On September 25, the FTC announced the settlement of its first case against a debt collector for using text messaging to attempt to collect debts in an allegedly unlawful manner. The complaint, filed on August 23, alleged that an individual and the two debt collection companies he controlled violated the FDCPA and FTC Act when the companies failed to disclose in English- and Spanish-language text messages and phone calls that the companies were debt collectors and that they falsely portrayed themselves as law firms. The FTC also alleged that the defendants illegally revealed debts to the consumers’ family members, friends, and co-workers.
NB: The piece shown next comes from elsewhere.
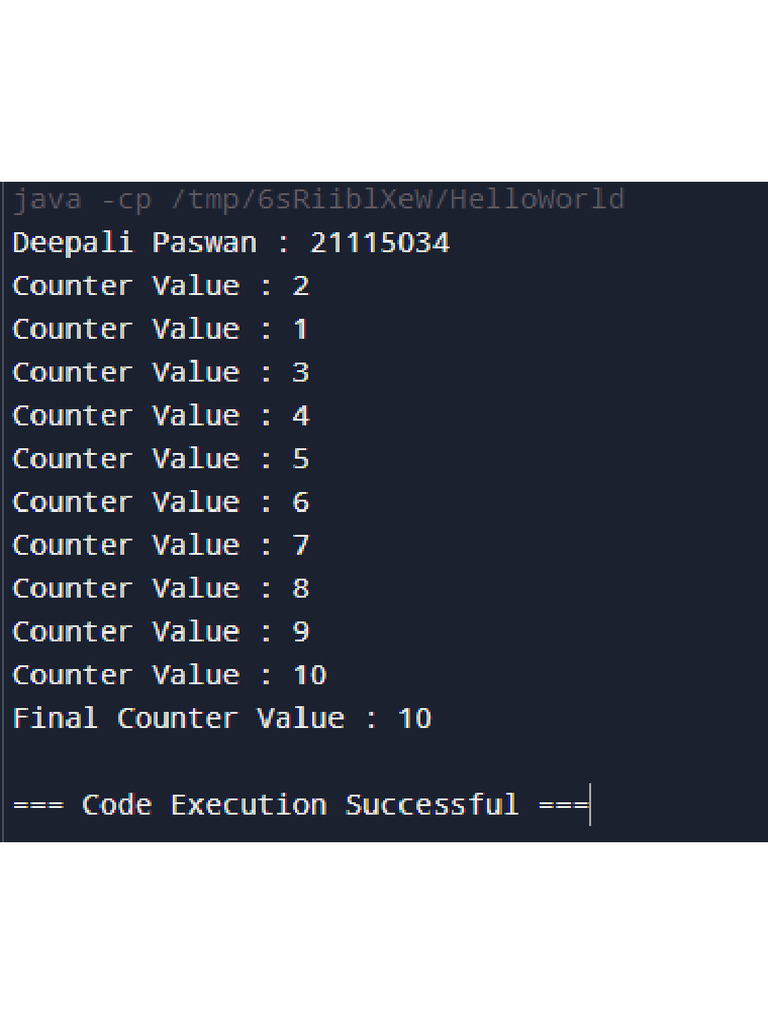Click the number 21115034
The height and width of the screenshot is (1024, 768).
(380, 243)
To resolve the FTC’s claims, the companies agreed to pay a $1 million civil penalty, agreed not to send text messages omitting the disclosures required by law and agreed to obtain a consumer’s express consent before contacting them by text message. The defendants are also barred from falsely claiming to be law firms and from falsely threatening to sue or take any action – such as seizure of property or garnishment – that they do not actually intend to take.
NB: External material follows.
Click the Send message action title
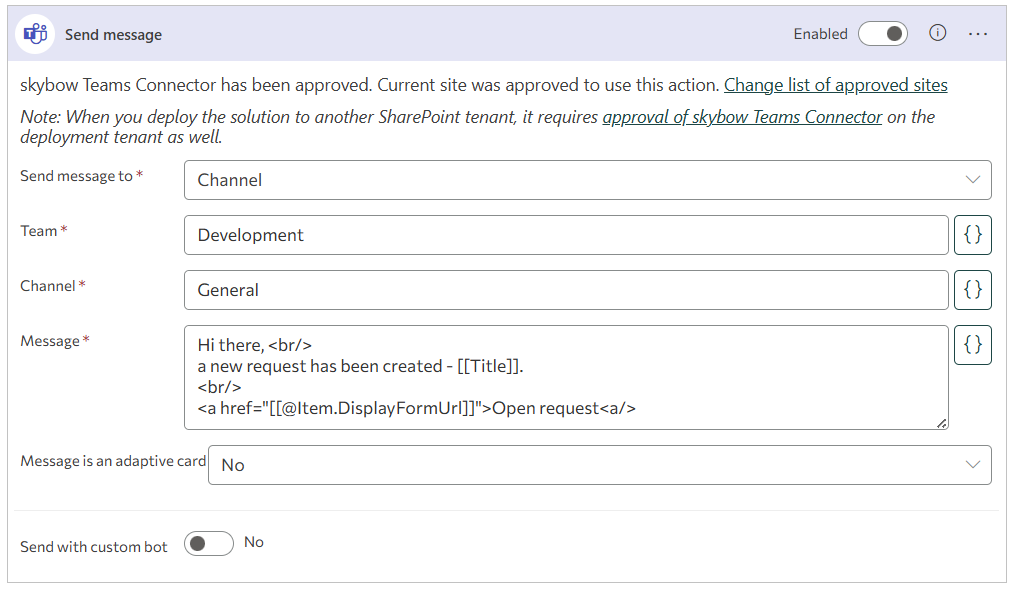1012x591 pixels. pyautogui.click(x=113, y=34)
On September 25, Senator Jay Rockefeller (D-WV) released letters he recently sent to 12 popular “personal finance, health, and family-focused websites” for assistance in an ongoing Senate Commerce Committee investigation into the way data brokers collect and share personal information. According to Senator Rockefeller, the letters were sent in part because “several data brokers have refused to disclose to the Committee specific sources of consumer data, preventing the Committee from fully understanding how the industry operates.” Senator Rockefeller began this investigation in October 2012 with letters to a number of data brokers. In connection with this latest round of letters, the Senator states that “hundreds of thousands of websites that gather information directly from consumers may be a source of consumer information for data brokers,” and that he believes some websites’ privacy policies “leave room for sharing a consumer’s information with data brokers or other third parties.” The Senate investigation parallels an investigation by members of the House of Representatives and the FTC’s ongoing activity with regard to data brokers.
On September 23, California Governor Jerry Brown signed SB 568, which prohibits an operator of a website, online service, online application, or mobile application from (i) marketing or advertising certain products or services to a minor and (ii) knowingly using, disclosing, compiling, or allowing a third-party to use, disclose, or compile, the personal information of a minor for the purpose of marketing or advertising specified types of products or services. The provisions apply to marketing provided by an advertising service if the operator notifies the service that the website, online service, or application is directed to minors. The bill also requires operators to permit a minor, who is a registered user of the operator’s website, online service, online application, or mobile application, to remove, or to request and obtain removal of, content or information posted on the operator’s website, service, or application by the minor. The law provides exceptions for content or information posted by a third-party, or if (i) any other provision of state or federal law requires the operator or third party to maintain the content or information or (ii) the operator anonymizes the content or information. The law is effective January 1, 2015.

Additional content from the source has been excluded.